## What is required
When you have gone through the records, report how many lines include "agent", giving the number and nothing more.

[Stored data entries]
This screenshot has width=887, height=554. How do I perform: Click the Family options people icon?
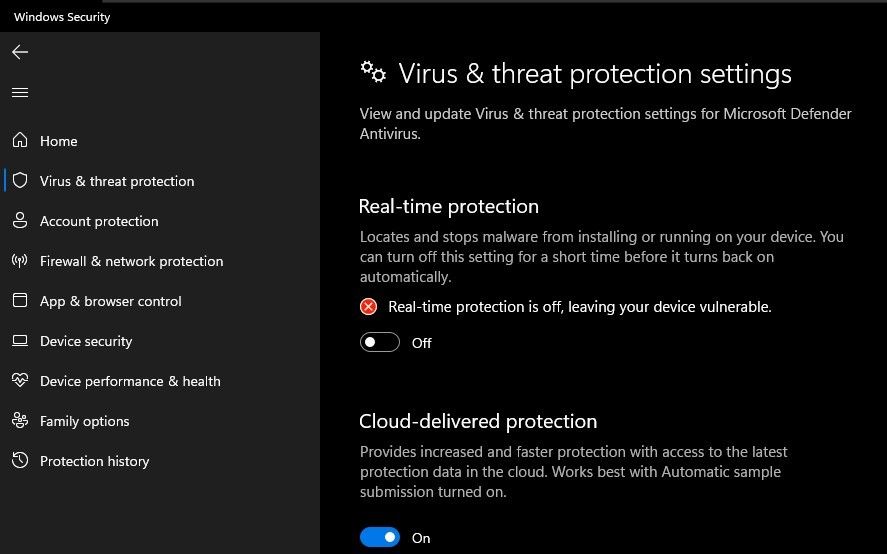click(x=20, y=421)
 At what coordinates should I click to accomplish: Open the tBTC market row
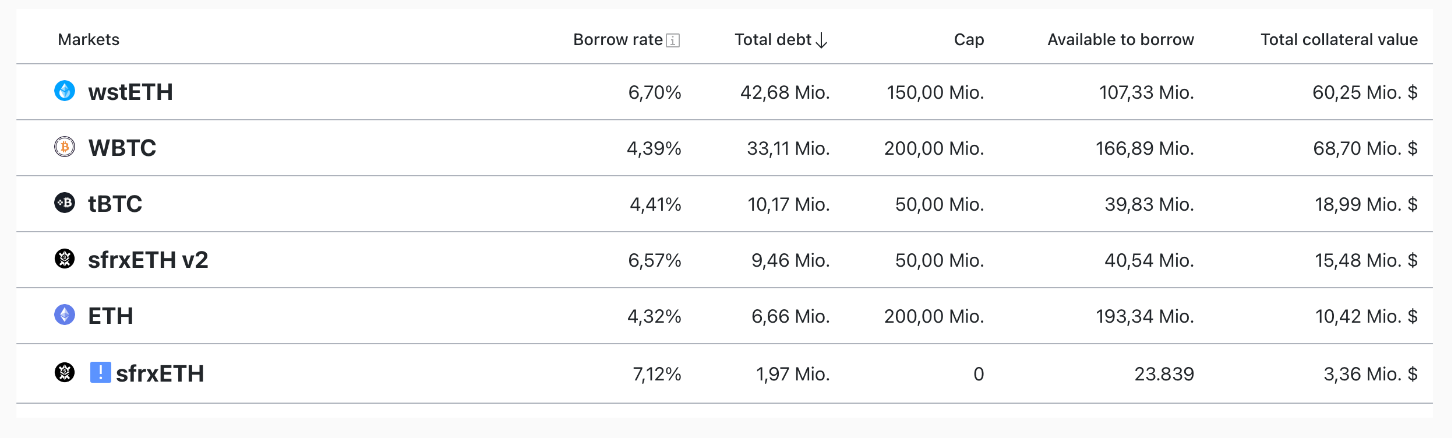click(725, 204)
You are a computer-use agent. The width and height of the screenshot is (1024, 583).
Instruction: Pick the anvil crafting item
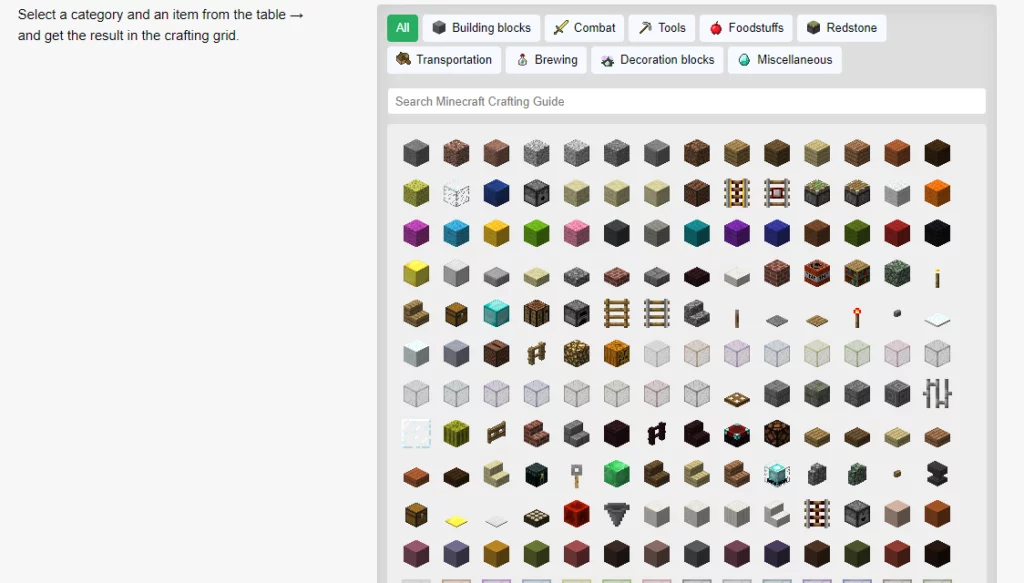click(937, 473)
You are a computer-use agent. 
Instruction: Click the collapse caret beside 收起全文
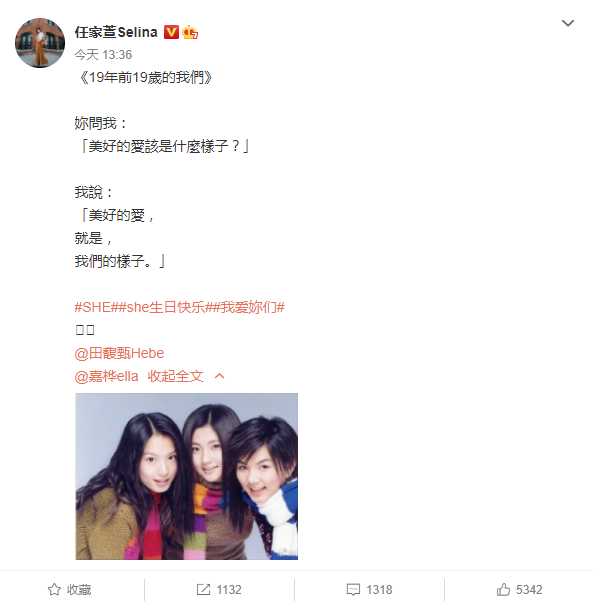[x=220, y=376]
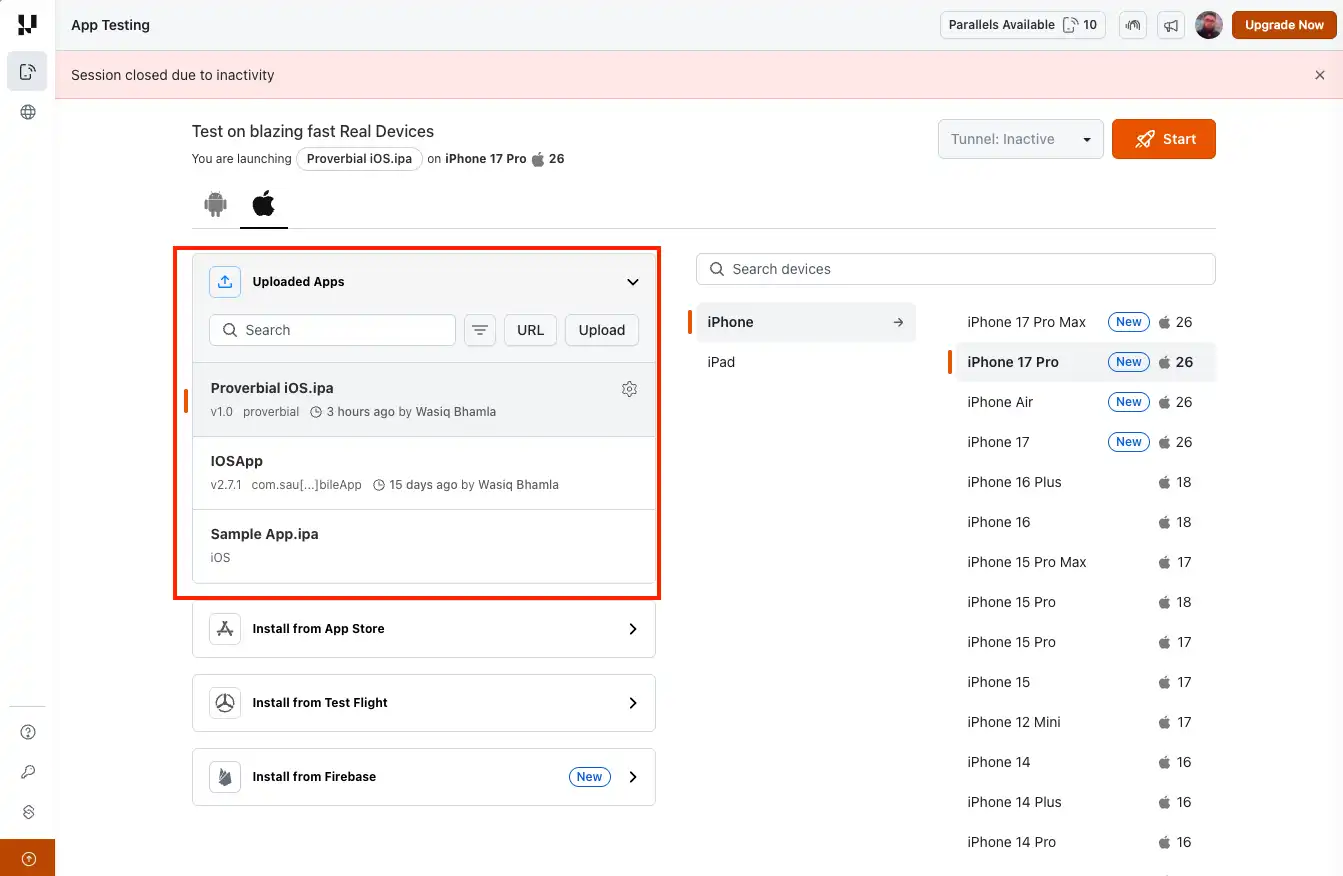The image size is (1343, 876).
Task: Switch to the Android tab
Action: (x=215, y=204)
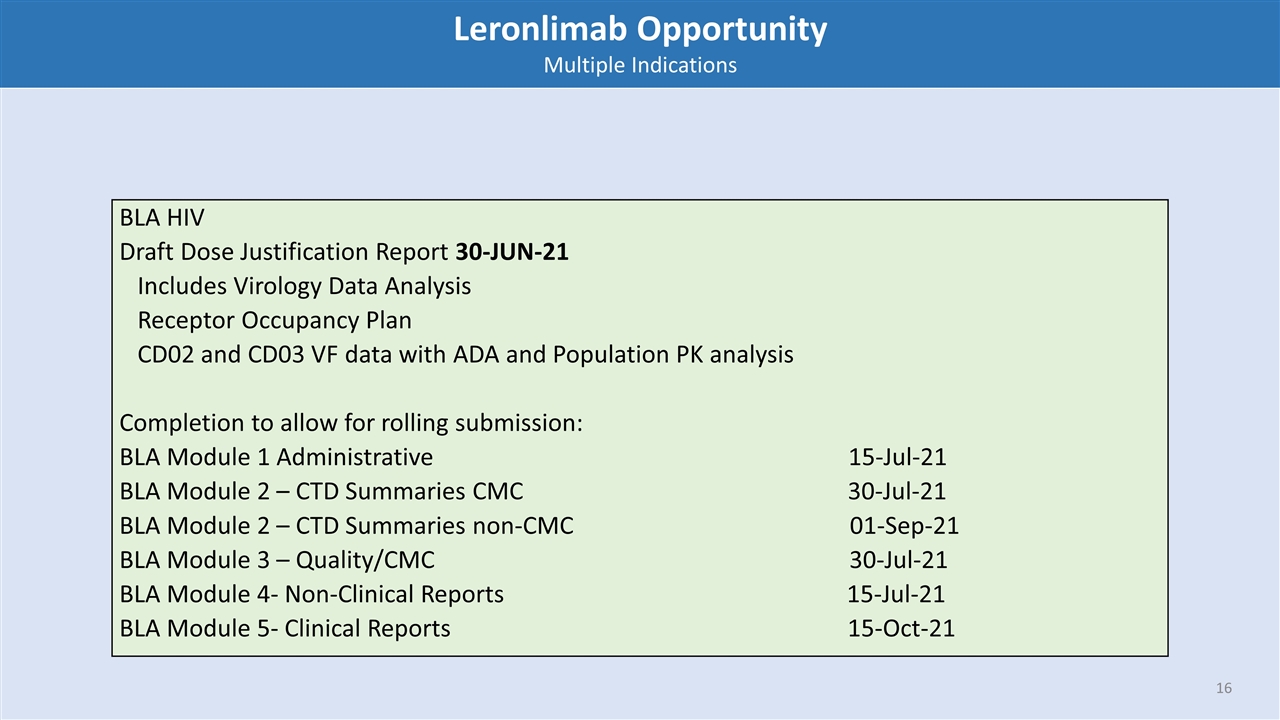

## Completed exercise
2